§ GIVEN EXERCISE 1: Render the part of the records that opens with the line containing "891x553 pixels." and runs through the end of the records as a JSON list of strings, one string per line, leaving out blank lines.

§ SUPPLIED PASSAGE:
+---+
# City of Derby



## moncayomike (May 11, 2005)

We will be visiting Derby in the next few weeks, to attend a friends birthday party. We are looking for somewhere to park/stay over one or two nights, in or close to the north side of Derby.
Do any of the members know of a suitable location, we dont need any facilities other than a flat levelish and safe location.


----------



## 96186 (Sep 1, 2005)

Markeaton Park

Island were A52 Ashbourne Road, Crosses the A38 Kingsway one side of Island and the A38 Queensway the other side.

Last time I went, I dont remember seeing any height barriers.


----------



## 95492 (Jun 20, 2005)

*Markeaton Park*

Hi, I am sure you've already come to Derby and gone, but in case anyone else picks up this thread and decides to park up there - in a word, don't!
1/, There are height barriers, both at the entrance to the park off the island and at the Mundy Play Centre entrance.
2/. The area is notorious and best avoided if you don't want voyeurs, or worse, looking through your windows, if you get my drift. And, while we are on the subject, please do not use the public toilets!!
Helen.


----------



## 89338 (May 20, 2005)

I agree with Roly. Not a good idea.

Two good pubs not too far north of Derby on A6.

Hurt Arms Ambergate in the CC book , nice people
Fishermans Rest has a site by it , do not know who runs it but they would know ,same area.

Regards

Lampie


----------



## 90860 (May 1, 2005)

hi
this site is just out side derby Beehive Farm 
Rosliston 
near Burton upon Trent 
Derbyshire 
01283 763981

http://www.beehivefarm-woodlandlakes.co.uk/caravan_and_camping_site.html


----------



## 90860 (May 1, 2005)

take a look at this site for wild camping

http://myweb.tiscali.co.uk/richardandmarymorris/Wildcamp.Sites.htm

it belongs to RichardandMary
i found it verry good for wild camping


----------
+---+
§ GIVEN EXERCISE 2: From the Derby parking thread, copy word for word the part that opens with the words "Island were A52" and closes with "a word, don't!".

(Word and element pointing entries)
+---+
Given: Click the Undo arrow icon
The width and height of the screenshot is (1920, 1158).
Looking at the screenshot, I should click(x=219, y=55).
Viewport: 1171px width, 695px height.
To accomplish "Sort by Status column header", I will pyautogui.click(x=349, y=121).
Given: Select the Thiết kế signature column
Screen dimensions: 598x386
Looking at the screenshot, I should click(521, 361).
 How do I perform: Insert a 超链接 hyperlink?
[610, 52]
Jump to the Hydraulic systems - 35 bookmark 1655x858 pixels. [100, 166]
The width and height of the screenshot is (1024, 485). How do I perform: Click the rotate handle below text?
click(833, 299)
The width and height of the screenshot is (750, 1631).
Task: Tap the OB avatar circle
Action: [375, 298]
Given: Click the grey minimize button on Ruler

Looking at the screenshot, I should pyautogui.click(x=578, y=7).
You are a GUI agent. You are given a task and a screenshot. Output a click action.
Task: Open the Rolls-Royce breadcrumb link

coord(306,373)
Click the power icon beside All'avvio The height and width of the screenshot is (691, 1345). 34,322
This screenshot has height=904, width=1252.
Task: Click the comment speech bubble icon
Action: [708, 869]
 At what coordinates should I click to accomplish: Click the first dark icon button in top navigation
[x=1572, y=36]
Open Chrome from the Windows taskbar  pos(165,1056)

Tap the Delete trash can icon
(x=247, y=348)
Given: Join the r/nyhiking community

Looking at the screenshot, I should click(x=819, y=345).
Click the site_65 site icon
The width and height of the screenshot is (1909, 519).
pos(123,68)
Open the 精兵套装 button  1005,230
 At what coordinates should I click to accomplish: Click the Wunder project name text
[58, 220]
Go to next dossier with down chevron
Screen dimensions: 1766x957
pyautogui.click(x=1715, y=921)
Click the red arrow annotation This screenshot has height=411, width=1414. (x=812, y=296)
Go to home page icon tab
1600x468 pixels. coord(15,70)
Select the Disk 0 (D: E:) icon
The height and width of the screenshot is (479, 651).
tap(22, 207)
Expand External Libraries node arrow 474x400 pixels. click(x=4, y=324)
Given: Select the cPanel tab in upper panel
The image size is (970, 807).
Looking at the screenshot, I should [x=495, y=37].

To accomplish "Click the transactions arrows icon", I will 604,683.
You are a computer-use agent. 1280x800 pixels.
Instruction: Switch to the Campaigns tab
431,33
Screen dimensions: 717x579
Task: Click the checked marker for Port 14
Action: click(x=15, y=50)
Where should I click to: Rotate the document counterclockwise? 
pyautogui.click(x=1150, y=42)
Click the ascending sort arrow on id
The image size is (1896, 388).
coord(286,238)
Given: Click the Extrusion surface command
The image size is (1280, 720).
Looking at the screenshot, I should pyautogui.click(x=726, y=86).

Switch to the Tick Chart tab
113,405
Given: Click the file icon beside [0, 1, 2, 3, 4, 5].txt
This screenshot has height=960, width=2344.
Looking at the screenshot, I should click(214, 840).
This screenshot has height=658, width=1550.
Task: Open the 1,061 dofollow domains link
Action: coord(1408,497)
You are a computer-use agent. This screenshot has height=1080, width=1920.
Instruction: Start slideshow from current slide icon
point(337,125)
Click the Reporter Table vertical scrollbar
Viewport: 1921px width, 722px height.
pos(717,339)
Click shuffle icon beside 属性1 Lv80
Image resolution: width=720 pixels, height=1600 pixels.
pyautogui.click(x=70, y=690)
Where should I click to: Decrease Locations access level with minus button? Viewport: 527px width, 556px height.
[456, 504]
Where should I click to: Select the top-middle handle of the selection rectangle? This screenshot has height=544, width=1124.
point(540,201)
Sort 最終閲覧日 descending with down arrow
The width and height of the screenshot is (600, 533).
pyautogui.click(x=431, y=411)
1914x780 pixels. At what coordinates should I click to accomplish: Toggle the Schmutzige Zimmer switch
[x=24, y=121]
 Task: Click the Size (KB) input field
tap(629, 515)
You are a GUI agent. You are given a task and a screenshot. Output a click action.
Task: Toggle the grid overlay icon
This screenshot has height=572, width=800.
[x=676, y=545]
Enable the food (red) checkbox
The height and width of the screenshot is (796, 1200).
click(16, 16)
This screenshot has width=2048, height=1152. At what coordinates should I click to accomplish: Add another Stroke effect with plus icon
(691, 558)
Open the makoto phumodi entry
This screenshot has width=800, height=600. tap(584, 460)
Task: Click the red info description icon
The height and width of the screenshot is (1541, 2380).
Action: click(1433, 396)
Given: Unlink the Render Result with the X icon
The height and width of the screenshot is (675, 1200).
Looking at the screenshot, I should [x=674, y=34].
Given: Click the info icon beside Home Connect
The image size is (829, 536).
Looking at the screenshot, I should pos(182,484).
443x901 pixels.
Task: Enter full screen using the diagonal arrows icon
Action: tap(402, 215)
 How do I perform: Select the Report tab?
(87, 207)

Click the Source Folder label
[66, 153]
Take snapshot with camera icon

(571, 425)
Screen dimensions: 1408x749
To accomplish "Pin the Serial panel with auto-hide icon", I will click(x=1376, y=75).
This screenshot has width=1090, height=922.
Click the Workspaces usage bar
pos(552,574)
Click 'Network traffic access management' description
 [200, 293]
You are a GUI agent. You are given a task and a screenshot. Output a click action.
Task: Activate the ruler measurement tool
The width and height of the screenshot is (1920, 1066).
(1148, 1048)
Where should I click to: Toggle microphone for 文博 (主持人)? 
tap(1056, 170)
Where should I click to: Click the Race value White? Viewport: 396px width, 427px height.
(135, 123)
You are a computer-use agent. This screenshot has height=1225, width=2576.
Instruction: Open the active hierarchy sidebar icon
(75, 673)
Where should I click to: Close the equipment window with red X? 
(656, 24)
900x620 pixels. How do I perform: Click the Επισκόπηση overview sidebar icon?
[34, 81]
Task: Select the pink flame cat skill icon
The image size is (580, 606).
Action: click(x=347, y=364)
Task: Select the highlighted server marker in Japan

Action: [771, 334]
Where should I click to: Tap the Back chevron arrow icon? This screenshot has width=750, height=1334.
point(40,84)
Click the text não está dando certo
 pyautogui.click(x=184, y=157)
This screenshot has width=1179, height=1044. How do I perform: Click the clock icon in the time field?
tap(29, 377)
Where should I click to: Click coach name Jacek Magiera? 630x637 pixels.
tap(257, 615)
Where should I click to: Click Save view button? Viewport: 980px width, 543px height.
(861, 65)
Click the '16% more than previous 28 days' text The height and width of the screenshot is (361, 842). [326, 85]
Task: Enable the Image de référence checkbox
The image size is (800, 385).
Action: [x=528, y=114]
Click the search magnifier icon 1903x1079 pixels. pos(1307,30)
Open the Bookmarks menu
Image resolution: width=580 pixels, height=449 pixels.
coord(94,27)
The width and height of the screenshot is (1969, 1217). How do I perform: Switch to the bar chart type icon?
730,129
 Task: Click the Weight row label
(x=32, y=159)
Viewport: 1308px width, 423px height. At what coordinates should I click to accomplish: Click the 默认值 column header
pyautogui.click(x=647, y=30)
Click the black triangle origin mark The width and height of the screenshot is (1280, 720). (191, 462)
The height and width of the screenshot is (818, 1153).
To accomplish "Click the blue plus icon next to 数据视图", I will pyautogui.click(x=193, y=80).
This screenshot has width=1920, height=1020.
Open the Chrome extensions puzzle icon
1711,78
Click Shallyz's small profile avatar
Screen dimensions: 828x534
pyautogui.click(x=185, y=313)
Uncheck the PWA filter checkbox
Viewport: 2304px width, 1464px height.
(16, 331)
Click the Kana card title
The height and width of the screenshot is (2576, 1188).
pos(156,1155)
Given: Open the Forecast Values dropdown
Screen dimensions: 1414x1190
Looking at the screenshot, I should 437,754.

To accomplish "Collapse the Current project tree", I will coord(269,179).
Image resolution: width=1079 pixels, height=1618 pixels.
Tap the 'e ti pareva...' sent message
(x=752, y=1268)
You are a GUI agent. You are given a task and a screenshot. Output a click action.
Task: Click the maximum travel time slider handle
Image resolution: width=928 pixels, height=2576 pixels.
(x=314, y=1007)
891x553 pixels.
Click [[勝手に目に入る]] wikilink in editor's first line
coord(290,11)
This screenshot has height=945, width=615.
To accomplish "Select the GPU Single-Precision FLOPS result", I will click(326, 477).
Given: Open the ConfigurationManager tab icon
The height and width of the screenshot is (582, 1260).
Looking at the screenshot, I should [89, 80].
+---+
§ RESPONSE 1:
[
  "891x553 pixels.",
  "Click [[勝手に目に入る]] wikilink in editor's first line",
  "coord(290,11)",
  "This screenshot has height=945, width=615.",
  "To accomplish \"Select the GPU Single-Precision FLOPS result\", I will click(326, 477).",
  "Given: Open the ConfigurationManager tab icon",
  "The height and width of the screenshot is (582, 1260).",
  "Looking at the screenshot, I should [89, 80]."
]

§ RESPONSE 2:
Island were A52 Ashbourne Road, Crosses the A38 Kingsway one side of Island and the A38 Queensway the other side.

Last time I went, I dont remember seeing any height barriers.


----------



## 95492 (Jun 20, 2005)

*Markeaton Park*

Hi, I am sure you've already come to Derby and gone, but in case anyone else picks up this thread and decides to park up there - in a word, don't!